Sumber artikel: https://lifestyle.kompas.com/read/2024/10/10/080100320/belajar-dari-tiongkok-warisan-tradisi-jadi-bekal-atasi-stunting-hingga?utm_source=Various&utm_medium=Referral&utm_campaign=Top_Desktop

Artikel tersebut ditulis oleh seorang dokter yang tinggal di China dan pandangannya terkait hal-hal yang ada di China. Adapun poin-poin dari artikel tersebut adalah sebagai berikut:

Pada pembukaan artikel, penulis menceritakan tentang kondisi kota yang minim polusi. Karena kebanyakan masyarakat sudah menggunakan transportasi listrik.

Selanjutnya, penulis menceritakan tentang budaya setempat yang masih dijalankan. Salah satunya adalah keluarga yang tinggal di kota tersebut masih rutin mengkonsumsi empat jenis sayuran setiap hari. Sayuran tersebut yaitu kembang kol, sayur kacang, tauge, dan labu. Mereka masih menjaga makanan yang mereka makan, yaitu makanan tradisional mereka. Dimana jarang atau mungkin bahkan tidak ada menu asing. termasuk makanan yang dijual di jalan (street food). Walaupun menu-menu yang ditawarkan adalah menu tradisional atau lokal, penulis menyampaikan menu-menu tersebut tetap menggugah selera.

Pada lanjutan artikel tersebut, penulis juga menyampaikan kekhawatirannya mengenai fenomena yang terjadi di tanah air kita, yaitu Indonesia. Dimana di Indonesia banyak daerah, termasuk di desa sudah “menerapkan” menu makanan dan minuman yang diambil dari negara lain. Penulis juga menyampaikan kekhawatirannya terkait menu jajanan atau pangan tradisional lokal Indonesia yang makin lama makin tergerus oleh menu pangan dari luar negeri atau semakin hari semakin dilupakan.

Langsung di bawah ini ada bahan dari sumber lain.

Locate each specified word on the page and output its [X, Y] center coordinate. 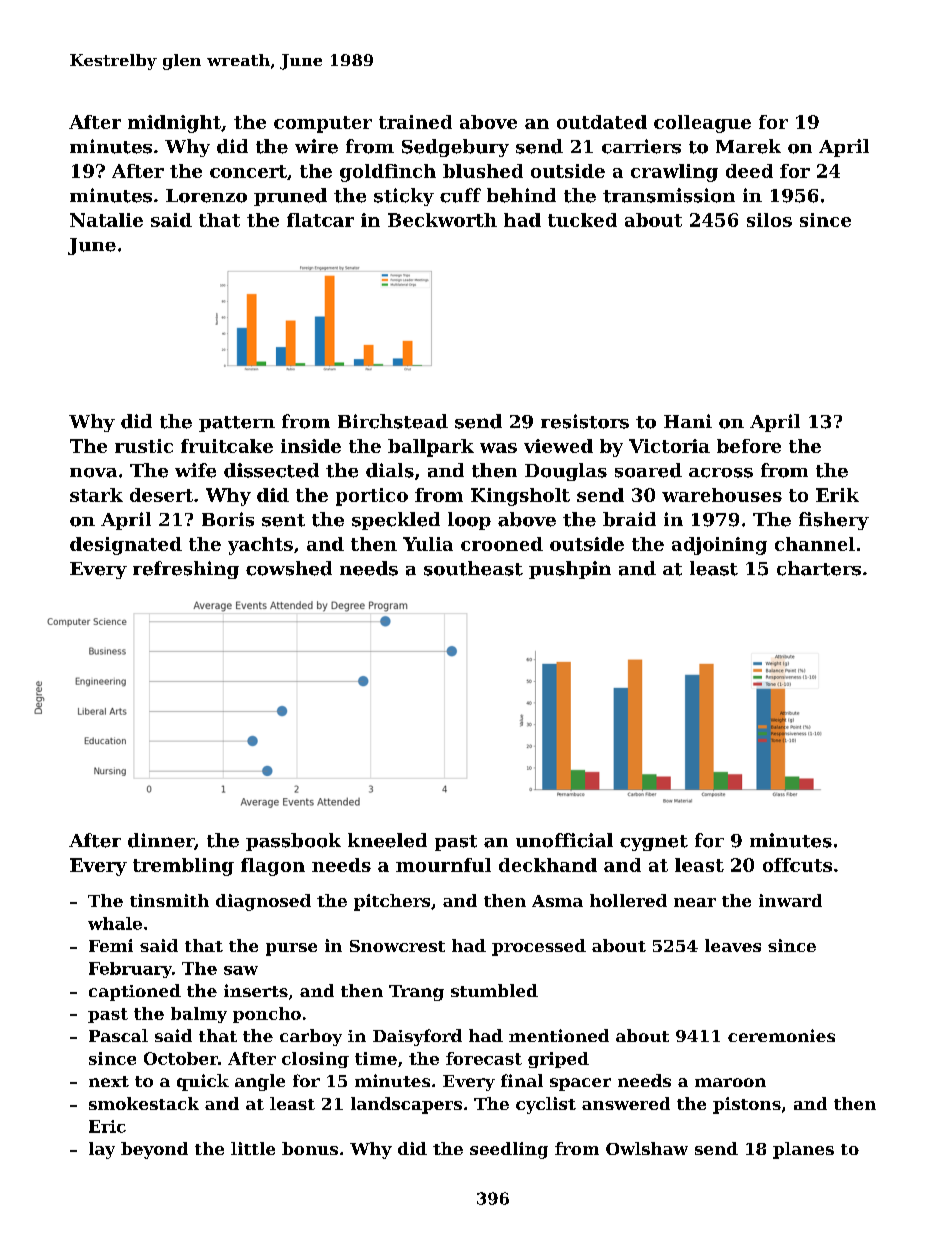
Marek [748, 146]
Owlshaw [647, 1148]
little [253, 1148]
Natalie [106, 220]
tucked [582, 220]
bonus [310, 1148]
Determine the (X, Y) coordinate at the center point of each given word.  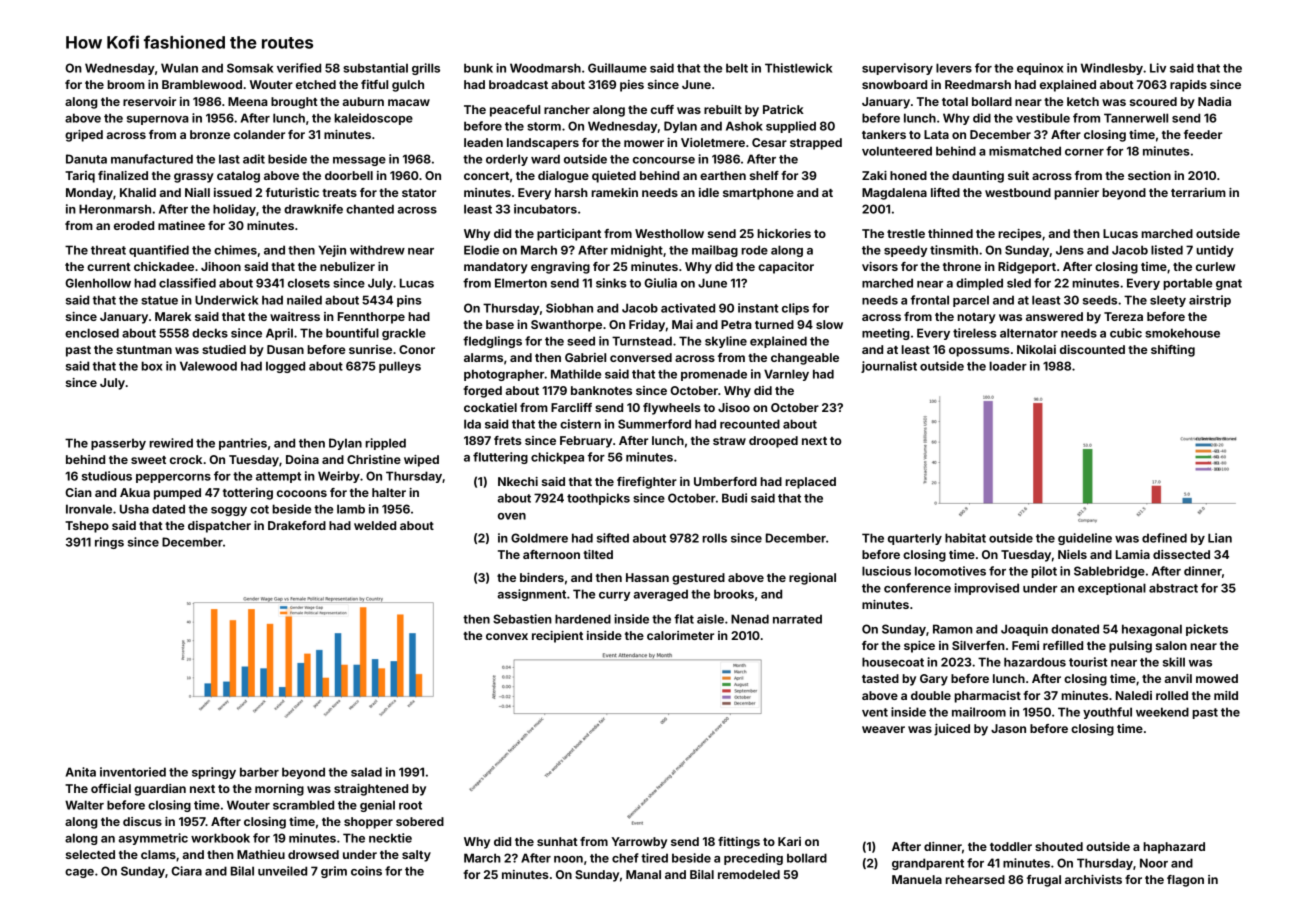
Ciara (186, 871)
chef (625, 858)
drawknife (313, 209)
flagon (1185, 881)
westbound (1018, 192)
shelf (764, 175)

Kemajuan teknologi juga mengubah kebiasaan masyarakat. Semakin banyak masyarakat Indonesia yang memiliki akses terhadap smartphone, internet, dan media sosial. Perkembangan media sosial juga memungkinkan banyak orang yang menjadi terkenal. Artis media sosial yang juga biasa dikenal dengan selebgram atau influencer juga memiliki jangkauan yang besar. Mereka juga memberikan pandangan pribadinya. Banyak juga orang atau pengguna media sosial yang lebih memilih pendapat para influencer. Misalnya dalam hal memberi makan anak, sebagian orang akan lebih percaya produk yang dipromosikan oleh para influencer. 

Pada artikel tersebut, penulis juga  membandingkan tentang tingkat stunting di China dan Indonesia. Meskipun dalam hal pendirian negara, China lebih muda empat tahun dibanding Indonesia (China Oktober 1949) namun tingkat  stuntingnya jauh lebih rendah dibandingkan dengan Indonesia. Menurut artikel tersebut, tingkat stunting kita masih berada di atas angka 20% sedangkan di China hanya sebesar 3,4% di daerah perkotaan dan 5,8% di daerah pedesaan/rural. Hal ini bisa dikatakan miris karena menurut data Unicef, di China tingkat stunting pada tahun 1990 masih sebesar 33,1% namun saat ini angka tersebut sudah sangat berkurang jauh. Padahal wilayah China jauh lebih besar dibandingkan Indonesia, dan jumlah penduduknya juga jauh lebih besar dari Indonesia.

Pada tulisan tersebut juga mengemukakan berbagai tantangan yang ada di Indonesia. Lemahnya tingkat atau kualitas pendidikan di Indonesia juga membuat tingkat intelegensi anak tidak optimal. Sehingga anak seringkali lebih bercita-cita menjadi influencer ataupun artis dibandingkan menjadi ilmuwan. Berbeda dengan China yang banyak menghasilkan akademisi atau ilmuwan.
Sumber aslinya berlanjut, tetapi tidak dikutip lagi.